When Robyn Herries was diagnosed with a rare foot condition called ‘Cinderella disease’ she was shocked to discover she could lose a leg.
Ms Herries is among those taking part in a vital University of Sunshine Coast study, aimed at minimising the impact of peripheral arterial disease.
The condition is caused by a build-up of fatty plaques, narrowing and blockages in the arteries of the legs, resulting in a reduction of blood flow, causing leg pain and discomfort.
Gangrene can set in and amputations are required in extreme cases of the disease.
If it’s left untreated, the consequences could be even worse, including potentially fatal strokes and heart attacks.
While Ms Herries’ condition was painful she said “the discomfort was not too bad at the moment”.
“It doesn’t interfere too much with my life, I just can’t walk as fast and as long as I could before,” she said.
“My vesicular surgeon said walking is the best thing to do.
“It’s interesting to see what the long term treatments could end up being and whether the machine we’ve been using proves to make a difference in people’s life that have PAD.”

UniSC Associate Professor of clinical exercise physiology Christopher Askew said the disease was relatively unknown but potentially lethal.
“We describe PAD as a literal risk to life and limb,” he said.
“Most people are aware of stroke and heart disease in the community, but PAD is like the poor cousin which nobody hears about, which is why we refer to it as the ‘Cinderella disease’.
“Many people only learn about PAD when somebody they know is directly affected by it.”
He said leg muscle pain during walking and other types of activities was the first sign of the condition.

Some PAD symptoms include red discolouration on the foot, fast-forming wounds, leg pain and discomfort and swelling.
The common risk factors for the disease were older age, high blood pressure, high cholesterol, smoking, and type 2 diabetes.
Sunshine Coast nurse Gil Marconi said the condition could be anything but a fairytale, after a recent trip to her homeland of Brazil.
“My best friend’s mother developed a red discolouration on her foot,” she said.
“By the second day that had turned to blistering, by day three that had turned to one of the deepest, fastest-forming wounds I’ve ever seen.
“Within a week she had gone from hobbling around in the family business, thinking her sore foot was just a sign of old age, to developing gangrene, and a quarter of her foot needed to be amputated, including her big toe.
“It’s turned her world, and her family’s world, upside down. She’s going to have to learn to walk again, her spirits are low … ”
The only treatments available for PAD are prescribed medications that often result in side-effects, or in-clinic therapy.
But Dr Askew and his team of researchers are working with patients to find a solution for PAD and have urged other sufferers to join a new PAD study.

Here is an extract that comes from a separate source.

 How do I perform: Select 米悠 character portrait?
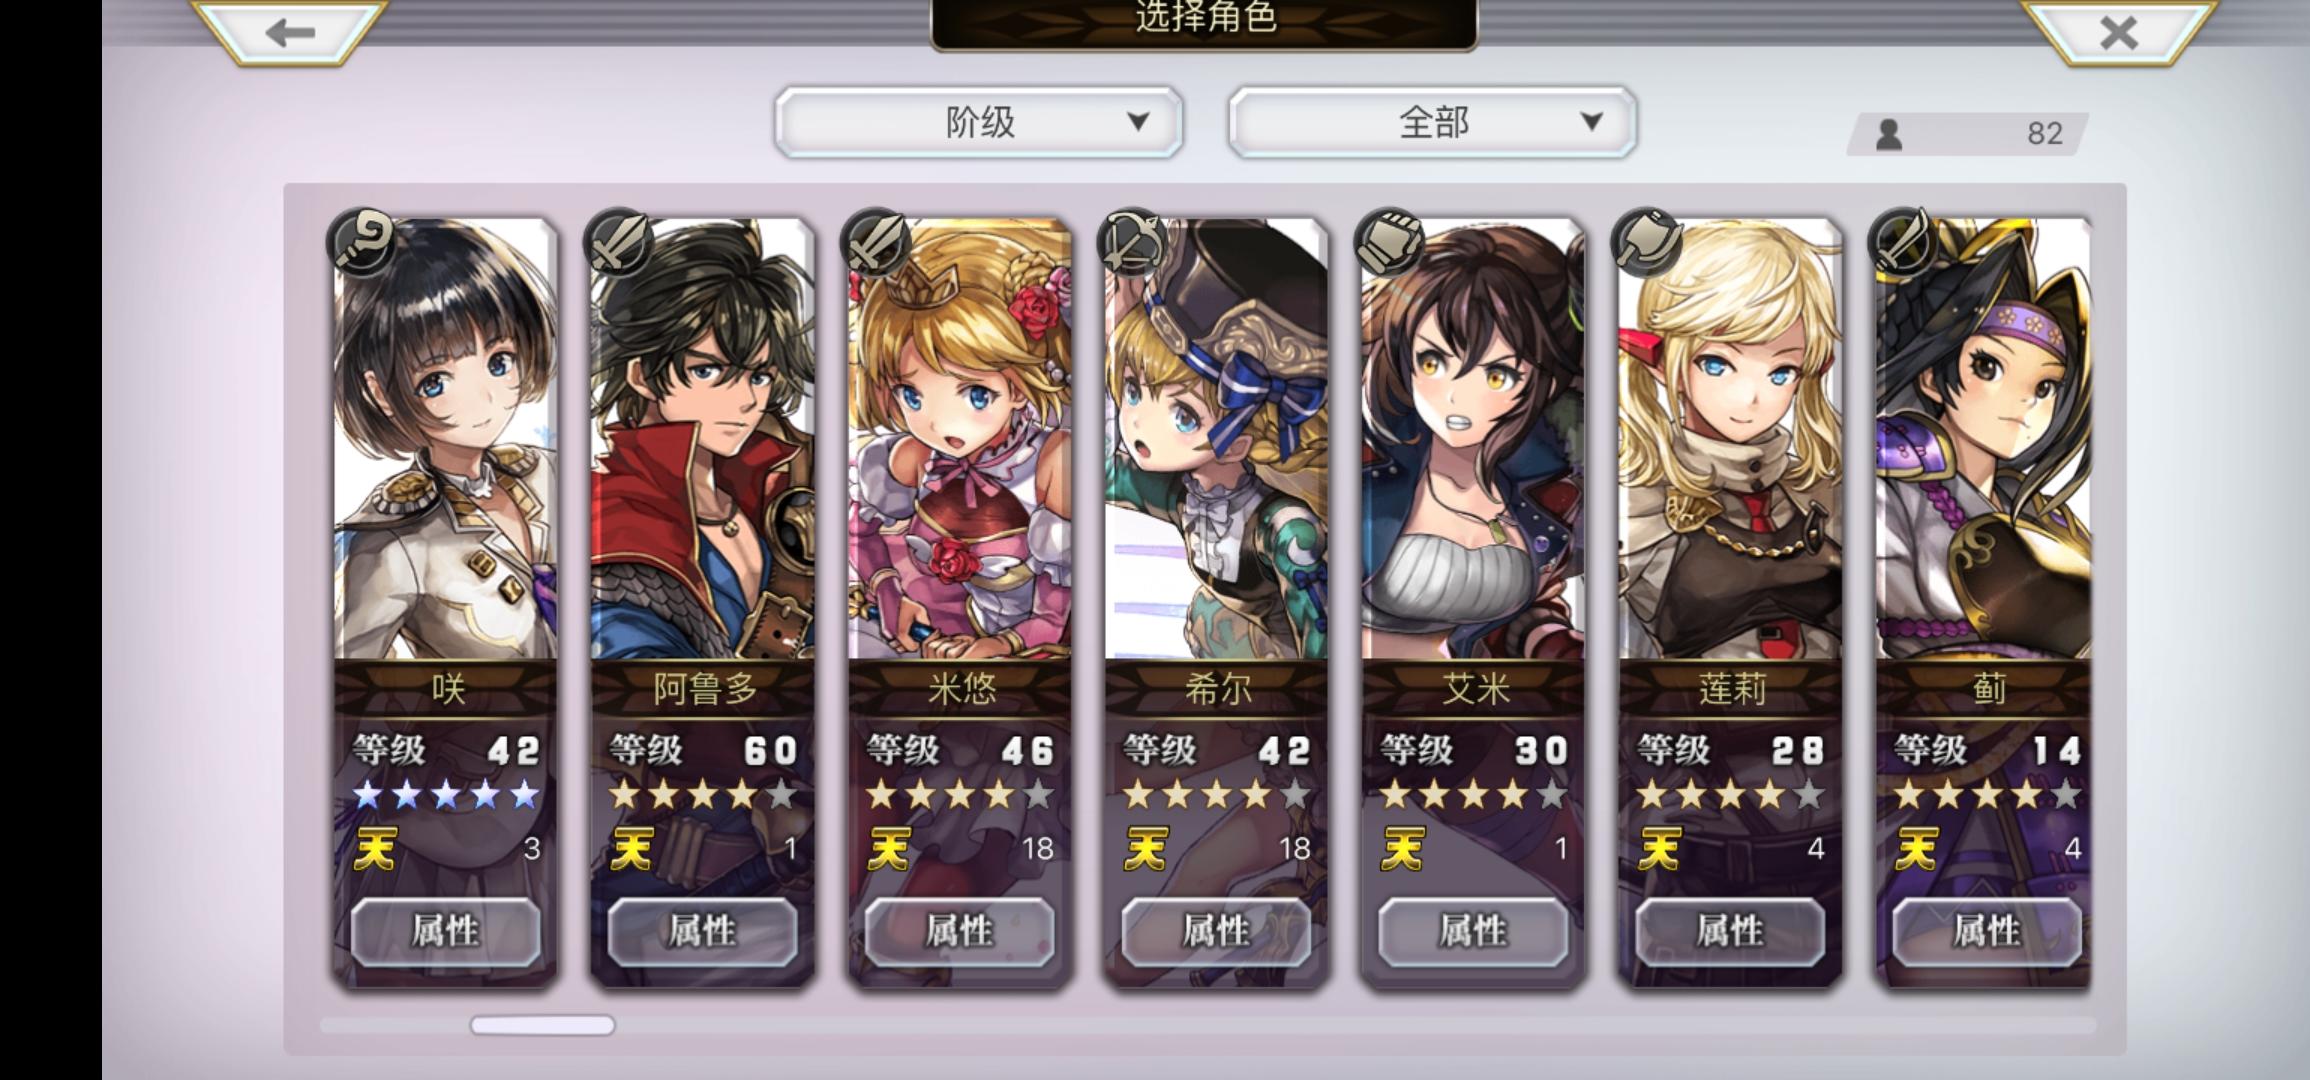pyautogui.click(x=959, y=440)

The aim of the trial was to have an impact at an earlier stage, ideally so people could become more active and less limited by the disease.
It involves testing the benefit of neuromuscular electrical stimulation using a footplate device called revitive.
The muscle stimulation is intended to promote the growth of new capillaries in the lower limbs and improve blood flow and the delivery of oxygen to the muscles.
Participants in the trial use the footplate device for two 30-minute sessions per day.
After suffering from PAD symptoms and being diagnosed with the disease about five months ago, Ms Herries’ interest in developing treatments for the disease led her to join the comprehensive study.
She started to travel weekly from Brisbane to participate at UniSC.
“I am virtually at the end of the program and it’s been going fine,” she said.
“It wasn’t painful to use the revitive machine and it was helpful.”